## PROBLEM
Extract from the entries below, exactly as given, only the lines from the line containing "Privacy Policy (187, 488)" to the line containing "[Submit search] (1339, 587)", both lines included.

## Records from a collection
::::

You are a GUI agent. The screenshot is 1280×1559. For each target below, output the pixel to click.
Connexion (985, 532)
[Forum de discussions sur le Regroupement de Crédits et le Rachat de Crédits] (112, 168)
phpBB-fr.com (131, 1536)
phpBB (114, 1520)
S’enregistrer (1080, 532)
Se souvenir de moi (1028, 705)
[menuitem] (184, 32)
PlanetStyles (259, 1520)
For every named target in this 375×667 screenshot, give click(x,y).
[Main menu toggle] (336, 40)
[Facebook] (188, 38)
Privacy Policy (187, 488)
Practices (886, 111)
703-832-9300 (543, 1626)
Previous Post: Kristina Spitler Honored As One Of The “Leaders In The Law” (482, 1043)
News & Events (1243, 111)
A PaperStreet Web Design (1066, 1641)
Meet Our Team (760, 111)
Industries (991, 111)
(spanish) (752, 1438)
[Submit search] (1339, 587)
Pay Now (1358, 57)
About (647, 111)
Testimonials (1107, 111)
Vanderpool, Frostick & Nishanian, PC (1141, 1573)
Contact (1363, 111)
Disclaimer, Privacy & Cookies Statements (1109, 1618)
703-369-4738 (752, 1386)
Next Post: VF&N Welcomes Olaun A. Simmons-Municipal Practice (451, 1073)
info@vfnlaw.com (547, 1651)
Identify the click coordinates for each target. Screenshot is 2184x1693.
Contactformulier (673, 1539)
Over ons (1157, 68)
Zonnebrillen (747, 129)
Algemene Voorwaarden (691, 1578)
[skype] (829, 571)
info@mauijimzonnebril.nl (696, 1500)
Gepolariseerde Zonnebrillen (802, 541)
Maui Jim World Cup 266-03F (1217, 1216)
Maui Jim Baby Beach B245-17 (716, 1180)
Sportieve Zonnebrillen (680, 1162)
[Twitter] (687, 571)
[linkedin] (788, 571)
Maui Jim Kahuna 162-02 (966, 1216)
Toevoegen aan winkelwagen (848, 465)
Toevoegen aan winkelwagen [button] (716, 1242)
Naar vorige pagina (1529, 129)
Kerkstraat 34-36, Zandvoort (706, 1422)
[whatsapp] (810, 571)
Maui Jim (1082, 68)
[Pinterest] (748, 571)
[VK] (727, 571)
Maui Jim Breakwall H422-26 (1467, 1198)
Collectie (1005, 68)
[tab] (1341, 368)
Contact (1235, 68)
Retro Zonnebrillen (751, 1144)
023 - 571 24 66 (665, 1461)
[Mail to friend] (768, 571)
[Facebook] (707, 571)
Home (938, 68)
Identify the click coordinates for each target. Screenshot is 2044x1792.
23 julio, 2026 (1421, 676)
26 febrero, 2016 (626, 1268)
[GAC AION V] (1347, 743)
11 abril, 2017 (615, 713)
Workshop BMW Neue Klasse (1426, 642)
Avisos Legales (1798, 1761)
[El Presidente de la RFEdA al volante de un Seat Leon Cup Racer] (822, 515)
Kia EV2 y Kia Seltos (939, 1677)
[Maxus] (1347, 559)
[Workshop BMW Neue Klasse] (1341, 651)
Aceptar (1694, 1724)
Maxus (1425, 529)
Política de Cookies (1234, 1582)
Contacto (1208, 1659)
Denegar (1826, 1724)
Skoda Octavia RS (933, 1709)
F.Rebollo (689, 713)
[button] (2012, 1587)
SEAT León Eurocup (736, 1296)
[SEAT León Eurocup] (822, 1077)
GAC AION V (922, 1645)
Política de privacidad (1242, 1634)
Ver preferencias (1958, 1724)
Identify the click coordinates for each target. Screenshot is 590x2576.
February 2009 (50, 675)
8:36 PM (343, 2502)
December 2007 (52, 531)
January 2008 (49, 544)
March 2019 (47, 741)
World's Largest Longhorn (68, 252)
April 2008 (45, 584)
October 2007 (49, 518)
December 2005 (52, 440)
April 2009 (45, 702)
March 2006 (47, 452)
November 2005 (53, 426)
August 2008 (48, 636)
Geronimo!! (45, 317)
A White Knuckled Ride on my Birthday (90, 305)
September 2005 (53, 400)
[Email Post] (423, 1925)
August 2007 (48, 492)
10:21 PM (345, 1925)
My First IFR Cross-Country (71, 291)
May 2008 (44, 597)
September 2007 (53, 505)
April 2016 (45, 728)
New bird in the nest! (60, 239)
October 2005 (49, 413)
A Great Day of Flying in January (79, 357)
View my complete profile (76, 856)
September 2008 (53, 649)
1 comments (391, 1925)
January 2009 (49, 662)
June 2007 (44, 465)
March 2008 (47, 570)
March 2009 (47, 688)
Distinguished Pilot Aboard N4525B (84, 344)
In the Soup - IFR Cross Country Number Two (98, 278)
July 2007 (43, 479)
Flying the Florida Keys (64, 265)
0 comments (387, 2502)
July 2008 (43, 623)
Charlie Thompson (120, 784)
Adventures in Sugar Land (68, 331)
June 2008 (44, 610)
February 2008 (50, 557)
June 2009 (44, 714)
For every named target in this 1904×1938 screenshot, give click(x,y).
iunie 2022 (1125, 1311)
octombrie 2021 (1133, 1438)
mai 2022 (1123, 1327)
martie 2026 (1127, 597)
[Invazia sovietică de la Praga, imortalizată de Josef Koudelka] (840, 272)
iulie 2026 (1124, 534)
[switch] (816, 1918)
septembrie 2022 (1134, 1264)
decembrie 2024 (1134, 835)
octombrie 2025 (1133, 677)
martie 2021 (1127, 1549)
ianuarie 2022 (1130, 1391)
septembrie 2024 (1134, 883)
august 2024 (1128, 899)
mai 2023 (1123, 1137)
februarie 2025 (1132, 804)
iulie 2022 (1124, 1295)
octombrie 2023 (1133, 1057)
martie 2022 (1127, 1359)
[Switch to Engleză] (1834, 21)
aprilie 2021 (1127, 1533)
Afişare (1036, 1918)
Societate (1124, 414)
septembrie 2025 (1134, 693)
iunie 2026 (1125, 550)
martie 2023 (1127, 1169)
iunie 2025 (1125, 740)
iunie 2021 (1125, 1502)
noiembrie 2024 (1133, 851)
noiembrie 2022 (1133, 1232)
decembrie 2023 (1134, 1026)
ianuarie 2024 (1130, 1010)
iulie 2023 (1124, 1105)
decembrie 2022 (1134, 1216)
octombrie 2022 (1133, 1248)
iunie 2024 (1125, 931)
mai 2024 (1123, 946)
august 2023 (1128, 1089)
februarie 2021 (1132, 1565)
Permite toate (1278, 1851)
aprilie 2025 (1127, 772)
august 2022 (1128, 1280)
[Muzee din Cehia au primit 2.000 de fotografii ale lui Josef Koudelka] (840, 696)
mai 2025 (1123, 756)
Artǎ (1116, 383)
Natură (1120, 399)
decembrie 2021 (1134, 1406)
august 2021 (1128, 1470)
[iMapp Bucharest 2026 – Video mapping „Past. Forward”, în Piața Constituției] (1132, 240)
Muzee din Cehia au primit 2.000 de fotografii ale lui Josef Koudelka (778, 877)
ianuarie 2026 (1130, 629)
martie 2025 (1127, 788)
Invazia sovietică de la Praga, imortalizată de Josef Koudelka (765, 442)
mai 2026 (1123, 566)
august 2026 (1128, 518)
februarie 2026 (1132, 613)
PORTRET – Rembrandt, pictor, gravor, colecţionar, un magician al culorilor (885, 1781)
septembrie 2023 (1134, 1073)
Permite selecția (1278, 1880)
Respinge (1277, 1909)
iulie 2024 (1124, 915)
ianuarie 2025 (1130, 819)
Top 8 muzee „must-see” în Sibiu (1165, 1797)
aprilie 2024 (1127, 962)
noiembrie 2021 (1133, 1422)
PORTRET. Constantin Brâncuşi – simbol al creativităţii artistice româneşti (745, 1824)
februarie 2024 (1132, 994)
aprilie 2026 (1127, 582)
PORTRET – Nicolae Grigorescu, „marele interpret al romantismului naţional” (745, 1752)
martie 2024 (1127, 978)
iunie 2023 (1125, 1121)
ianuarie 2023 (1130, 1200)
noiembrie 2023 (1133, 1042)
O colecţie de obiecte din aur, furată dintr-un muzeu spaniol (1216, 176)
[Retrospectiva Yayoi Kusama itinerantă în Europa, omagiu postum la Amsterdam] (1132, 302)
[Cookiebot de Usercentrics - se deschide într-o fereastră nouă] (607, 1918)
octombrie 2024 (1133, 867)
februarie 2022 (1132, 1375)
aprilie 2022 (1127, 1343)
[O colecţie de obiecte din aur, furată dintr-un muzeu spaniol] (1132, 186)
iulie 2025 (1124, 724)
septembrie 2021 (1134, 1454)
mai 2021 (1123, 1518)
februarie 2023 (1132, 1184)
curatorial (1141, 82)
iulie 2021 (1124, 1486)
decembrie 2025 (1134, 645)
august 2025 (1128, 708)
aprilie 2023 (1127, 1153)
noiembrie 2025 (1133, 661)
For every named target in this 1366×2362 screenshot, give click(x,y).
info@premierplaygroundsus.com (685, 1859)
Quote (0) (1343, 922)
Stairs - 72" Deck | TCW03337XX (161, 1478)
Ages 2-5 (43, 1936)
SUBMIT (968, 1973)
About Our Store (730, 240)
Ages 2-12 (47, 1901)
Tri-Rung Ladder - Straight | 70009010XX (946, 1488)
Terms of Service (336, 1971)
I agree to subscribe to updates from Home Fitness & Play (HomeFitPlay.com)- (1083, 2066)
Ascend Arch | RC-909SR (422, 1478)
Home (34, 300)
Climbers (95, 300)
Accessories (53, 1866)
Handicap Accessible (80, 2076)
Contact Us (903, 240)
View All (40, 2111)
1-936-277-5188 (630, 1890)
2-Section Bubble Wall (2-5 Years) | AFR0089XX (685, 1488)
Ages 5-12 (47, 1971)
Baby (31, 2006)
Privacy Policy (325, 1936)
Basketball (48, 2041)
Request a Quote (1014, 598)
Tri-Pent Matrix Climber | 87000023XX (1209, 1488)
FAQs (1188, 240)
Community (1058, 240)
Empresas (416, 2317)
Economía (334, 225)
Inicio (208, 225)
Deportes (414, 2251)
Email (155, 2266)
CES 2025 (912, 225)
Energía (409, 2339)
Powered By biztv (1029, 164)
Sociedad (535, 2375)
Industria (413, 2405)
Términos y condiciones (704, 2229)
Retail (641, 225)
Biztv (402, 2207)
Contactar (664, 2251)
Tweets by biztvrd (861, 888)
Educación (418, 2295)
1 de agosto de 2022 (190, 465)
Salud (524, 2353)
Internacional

::::

## SOLUTION
Privacy Policy (187, 488)
Practices (886, 111)
703-832-9300 (543, 1626)
Previous Post: Kristina Spitler Honored As One Of The “Leaders In The Law” (482, 1043)
News & Events (1243, 111)
A PaperStreet Web Design (1066, 1641)
Meet Our Team (760, 111)
Industries (991, 111)
(spanish) (752, 1438)
[Submit search] (1339, 587)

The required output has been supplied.